▶ _TASKS TO PERFORM_:
A. According to the Hyundai article, how many additional jobs are the 64 suppliers expected to create?
B. Transcribe part of the Hyundai article, beginning at the words "The North American" and stopping after "Hyundai Motor Company.".

▶ _SELECTED EXTRACT_:
----------

Product Lifecycle Management

TECH TRENDS-Made in China, Part Two

1 Nov, 2005 By: Kenneth Wong Cadalyst

The North American advantage.


During a recent broadcast of CBS Evening News, a car commercial came on. As the automaker pledged its commitment to the American economy, a chrome-colored vehicle sped through scenes of industrial prowess: busy plant floors with welding sparks flying, engineers in lab coats holding clipboards and assembly lines staffed with proud workers. "We've invested over $1 billion in North America to create a car like you've never seen before," said the earnest voiceover. The automaker touted its new design and research center in California, its state-of-the-art production facilities in Alabama and Michigan and the thousands of new American jobs it had created. It wasn't GM or Ford. It was Hyundai Motor America, a subsidiary of the Hyundai Motor Company.

On May 20, the company cut the ribbons and opened a two-million-square-foot plant in Montgomery, Alabama. The facility has more than 2,000 team members on its payroll, with full benefits. The 64 suppliers that support its operations are expected to create 5,500 additional jobs across North America. Mark Stover, a former GM employee now working for Hyundai, gushed: "It's being a part of a younger company and not being so entrenched in tradition. Here, there's a new way of doing business and they're more open to innovation" ("Korea's Hyundai Opens New Plant in Alabama," AP).

----------

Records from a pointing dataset
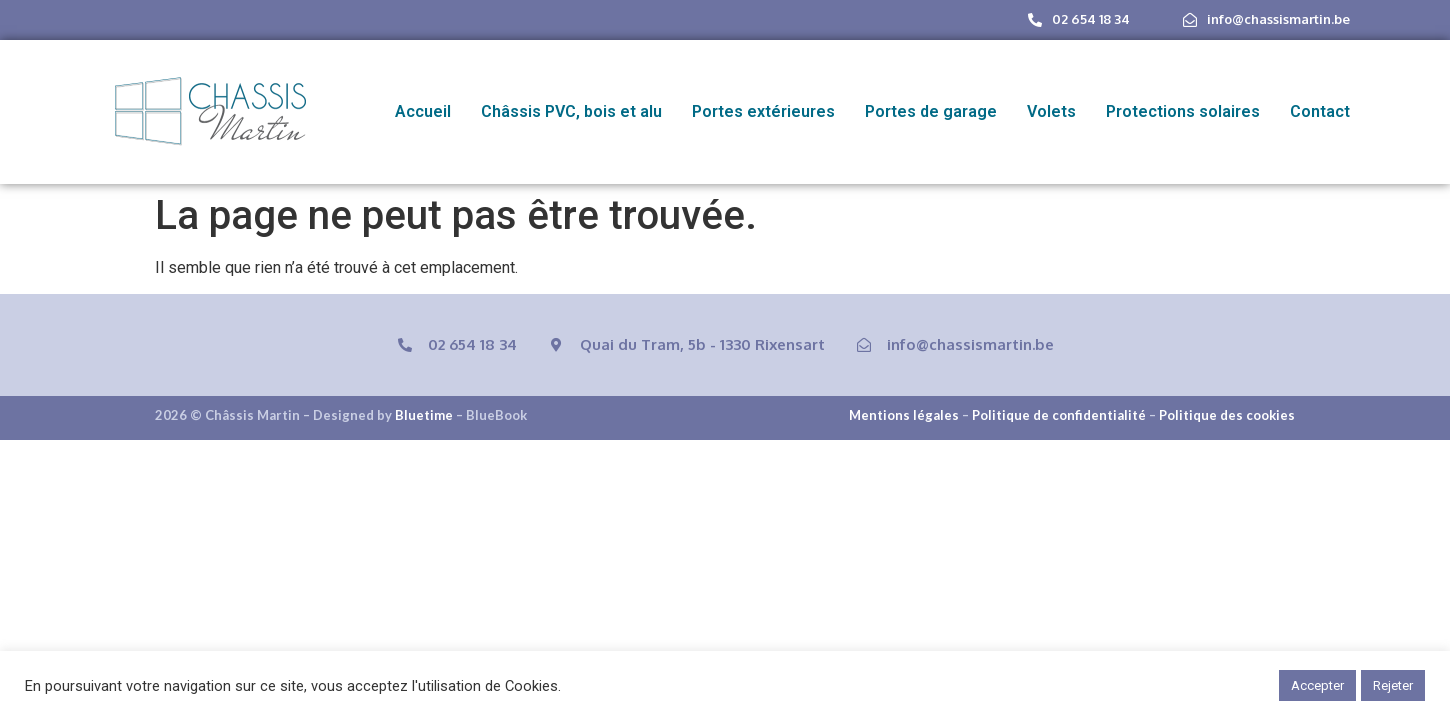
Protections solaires (1183, 111)
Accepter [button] (1317, 685)
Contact (1320, 111)
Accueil (423, 111)
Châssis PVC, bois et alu (571, 111)
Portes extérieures (763, 111)
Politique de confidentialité (1059, 415)
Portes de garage (931, 111)
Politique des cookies (1227, 415)
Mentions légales (904, 415)
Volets (1051, 111)
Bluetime (424, 415)
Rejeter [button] (1393, 685)
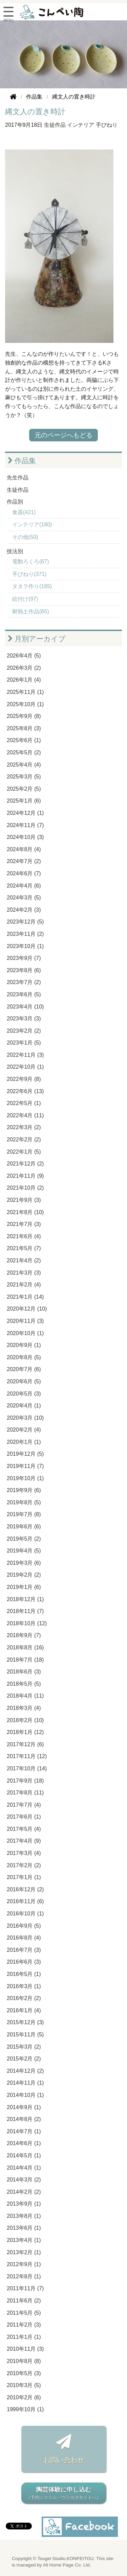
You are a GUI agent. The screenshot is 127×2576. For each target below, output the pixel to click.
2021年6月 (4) (24, 1236)
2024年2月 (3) (24, 910)
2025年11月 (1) (25, 692)
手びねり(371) (29, 574)
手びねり (107, 125)
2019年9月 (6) (24, 1490)
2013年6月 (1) (24, 2228)
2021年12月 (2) (25, 1164)
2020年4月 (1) (24, 1405)
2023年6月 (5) (24, 994)
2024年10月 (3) (25, 837)
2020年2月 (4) (24, 1430)
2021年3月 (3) (24, 1273)
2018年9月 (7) (24, 1635)
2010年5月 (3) (24, 2373)
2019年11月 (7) (25, 1466)
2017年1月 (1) (24, 1877)
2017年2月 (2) (24, 1865)
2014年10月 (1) (25, 2095)
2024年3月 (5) (24, 897)
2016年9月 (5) (24, 1926)
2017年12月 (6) (25, 1744)
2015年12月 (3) (25, 2022)
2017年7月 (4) (24, 1805)
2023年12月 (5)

----------

▶ _EXPECTED RESPONSES_:
A. 5,500 additional jobs across North America.

B.
The North American advantage.


During a recent broadcast of CBS Evening News, a car commercial came on. As the automaker pledged its commitment to the American economy, a chrome-colored vehicle sped through scenes of industrial prowess: busy plant floors with welding sparks flying, engineers in lab coats holding clipboards and assembly lines staffed with proud workers. "We've invested over $1 billion in North America to create a car like you've never seen before," said the earnest voiceover. The automaker touted its new design and research center in California, its state-of-the-art production facilities in Alabama and Michigan and the thousands of new American jobs it had created. It wasn't GM or Ford. It was Hyundai Motor America, a subsidiary of the Hyundai Motor Company.